Two brothers have been charged with 16 crimes, including eight felonies, stemming from what Montana Fish, Wildlife and Parks officials described as years of poaching activity on a ranch in Fergus County.
James Stephen Page, of Garneill, Mont., and William Thomas Page, of Spokane, Wash., are accused of illegally harvesting eight bull elk over several years on the 3 Bar Ranch, which is on the west side of the Snowy Mountains, southwest of Lewistown.
FWP Warden Shawn Briggs, one of three FWP game wardens who worked the case, said in a press release, “The Pages are accused of serious crimes that should concern all sportsmen and sportswomen in Montana. Our team worked very hard to bring these two men to justice.”
Seven of the poached bulls qualified as trophy animals, according to charging documents filed by Fergus County Attorney Kent Sipe in the 10th Judicial District Court in Lewistown.
“FWP’s thorough investigation revealed repeated illegal conduct by the Page brothers,” Sipe said. “My office takes this conduct seriously, which is evidenced by the charges we filed.”
State law defines a trophy elk as having at least six points on one antler; a main beam length on each antler of at least 43 inches and an inside spread of at least 36 inches. The largest bull elk allegedly poached by the Pages scored 365 by the Boone & Crockett measuring procedures.

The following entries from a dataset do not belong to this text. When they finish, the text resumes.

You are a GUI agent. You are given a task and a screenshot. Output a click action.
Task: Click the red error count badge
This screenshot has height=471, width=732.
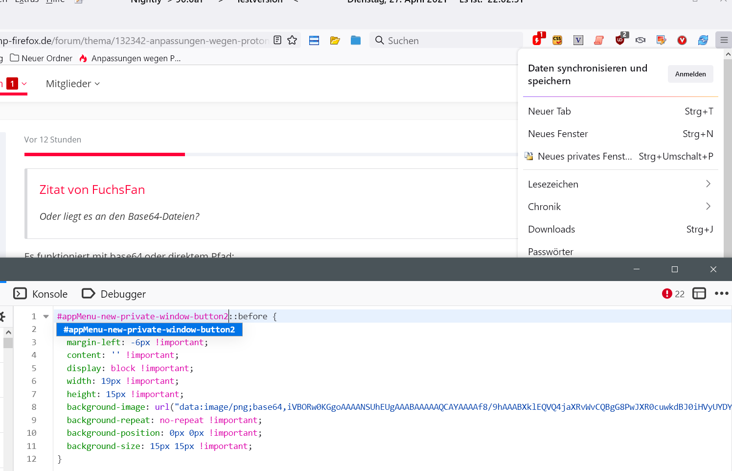pos(673,294)

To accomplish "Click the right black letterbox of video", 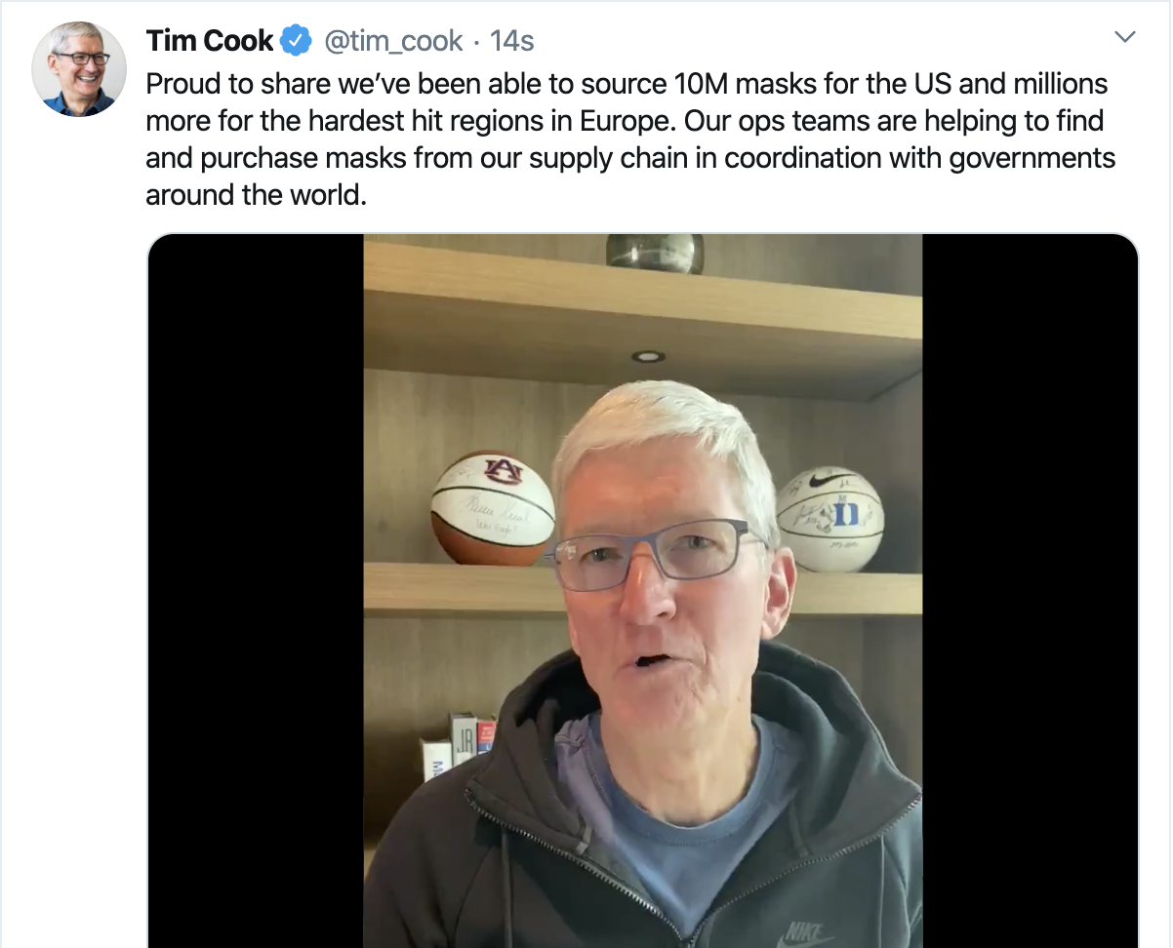I will pyautogui.click(x=1030, y=591).
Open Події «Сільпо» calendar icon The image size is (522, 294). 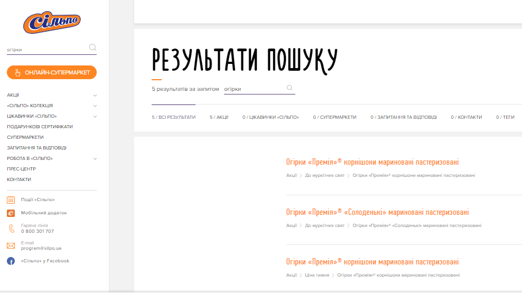click(x=11, y=200)
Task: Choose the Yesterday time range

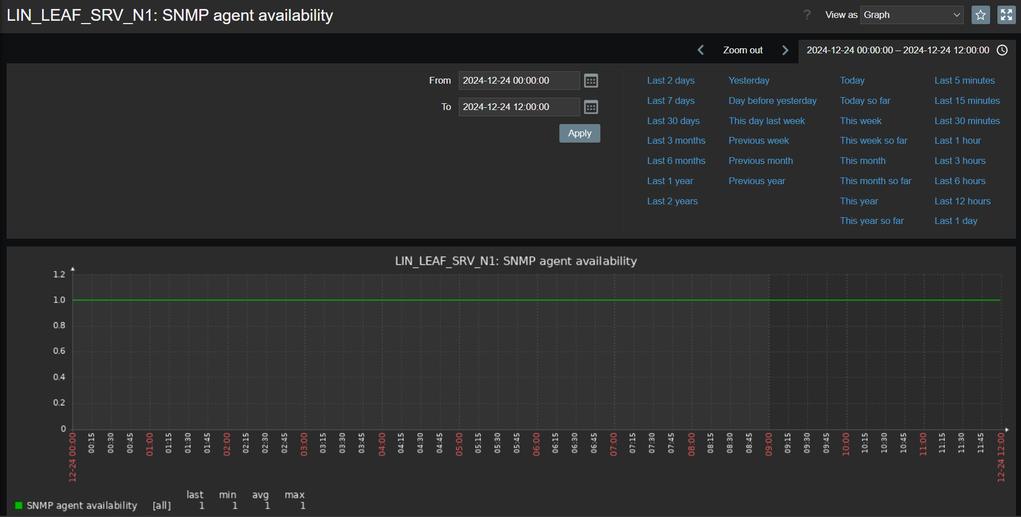Action: click(x=749, y=81)
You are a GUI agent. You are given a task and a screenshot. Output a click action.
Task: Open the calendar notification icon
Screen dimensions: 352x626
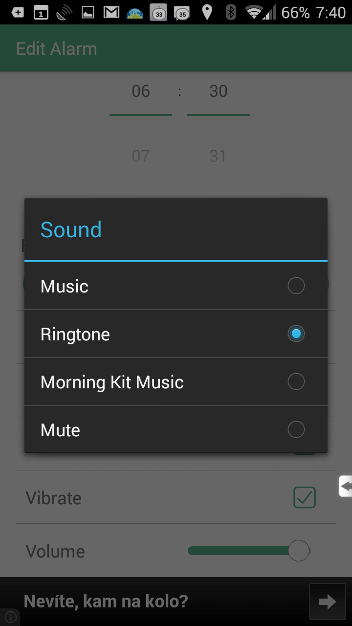(41, 12)
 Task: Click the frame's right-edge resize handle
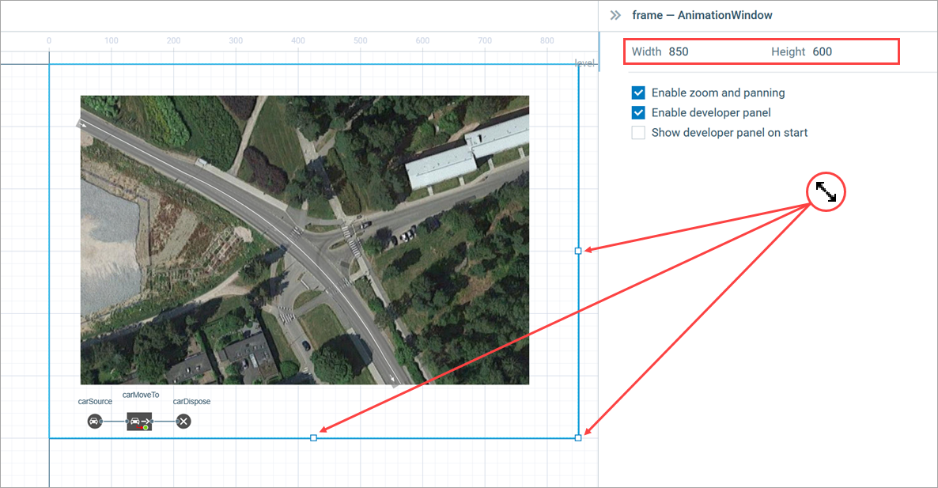578,251

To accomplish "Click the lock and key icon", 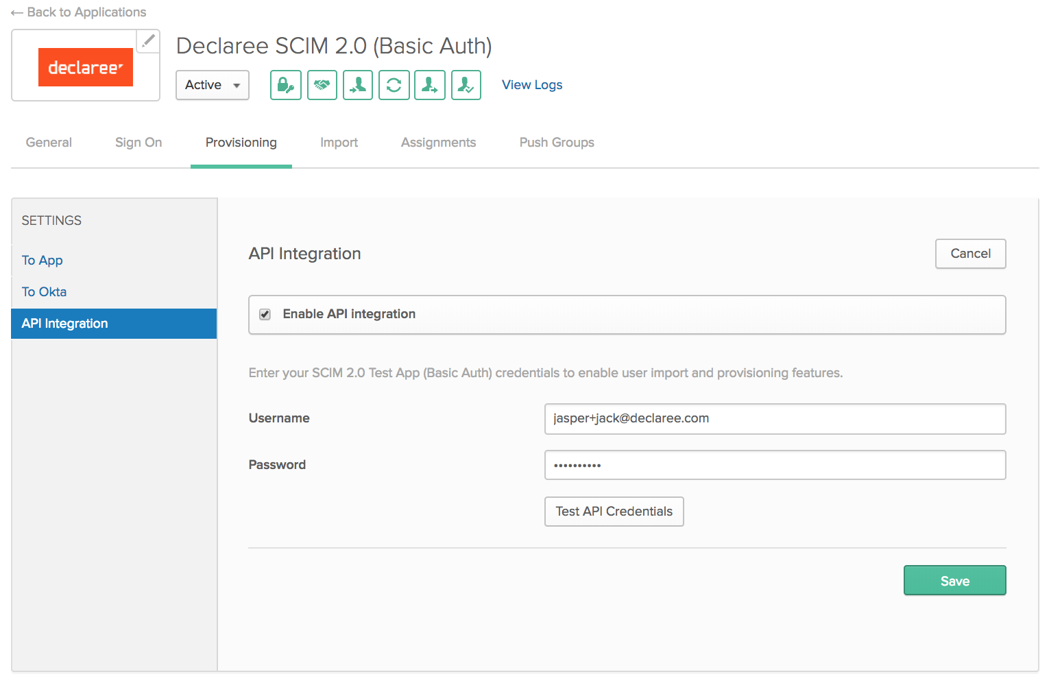I will [286, 85].
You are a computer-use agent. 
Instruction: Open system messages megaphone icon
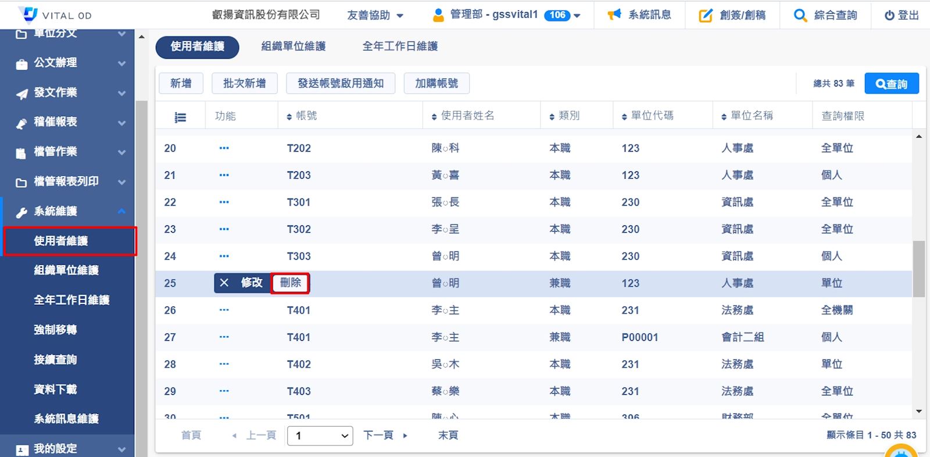(x=614, y=15)
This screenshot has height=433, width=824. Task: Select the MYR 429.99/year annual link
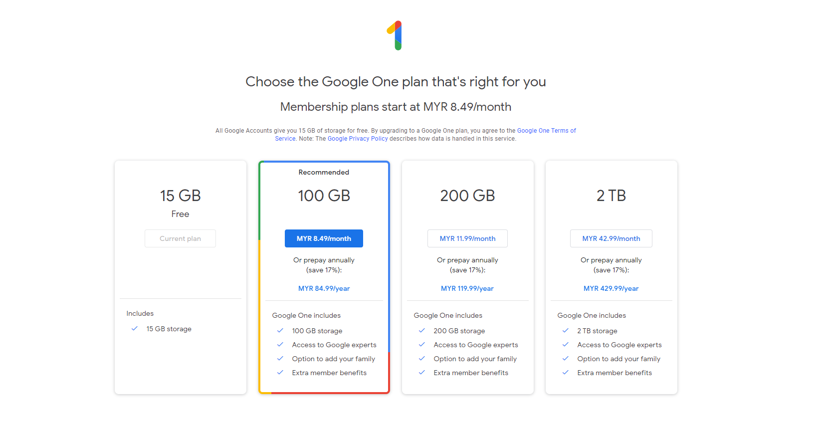click(x=611, y=288)
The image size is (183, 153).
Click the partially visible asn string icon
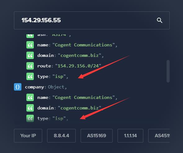(30, 36)
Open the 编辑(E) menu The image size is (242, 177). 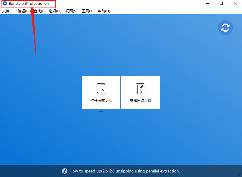coord(23,11)
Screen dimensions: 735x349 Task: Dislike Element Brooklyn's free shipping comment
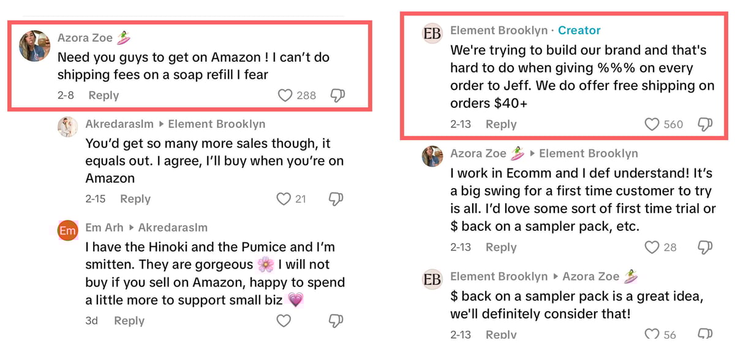705,124
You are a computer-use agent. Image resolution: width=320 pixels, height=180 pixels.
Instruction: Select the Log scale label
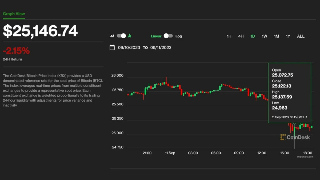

James Page is charged with six counts of felony unlawful possession of game animal (trophy bull elk), two counts of felony tampering with evidence, one count of misdemeanor hunting without a license and two counts of misdemeanor failure to obtain landowner permission for hunting.
William Page is charged with one count of felony unlawful possession of game animal (trophy bull elk), one count of misdemeanor unlawful possession of game animal (non-trophy bull elk) and three counts of misdemeanor purchase of a resident hunting license by a non-resident.
If convicted, the brothers could lose their hunting and fishing privileges in Montana for life, and also face thousands of dollars in fines.
According to charging documents, the investigation conducted by Briggs, Warden Investigator Bryan Golie, and Warden Trey Gacke showed that the Pages hunted the 3 Bar Ranch in hunting district 411 without permission and without proper licenses between 2006 and 2016.
If you suspect poaching, other wildlife or state lands crimes, call FWP at 1800-TIP-MONT
On its website, FWP provides the following information about poaching:
Poaching is the illegal killing of fish or wildlife. It can include illegal killing of fish or wildlife:
- for commercial trade
- for ego gratification
- in closed areas, during closed times, or taking more than the law allows
- reduce recreational opportunities for law-abiding anglers, hunters, wildlife watchers, and other outdoor enthusiasts
- kill and waste Montana game animals, threatened and endangered species, and even nongame animals
- target Montana’s fish and wildlife resource for personal profit
- Poaching robs law-abiding hunters of game and fish, businesses and taxpayers of revenues generated by hunting, fishing, and wildlife viewing recreation, and it denies many other Montanans the ability to enjoy seeing healthy, mature fish and wildlife populations.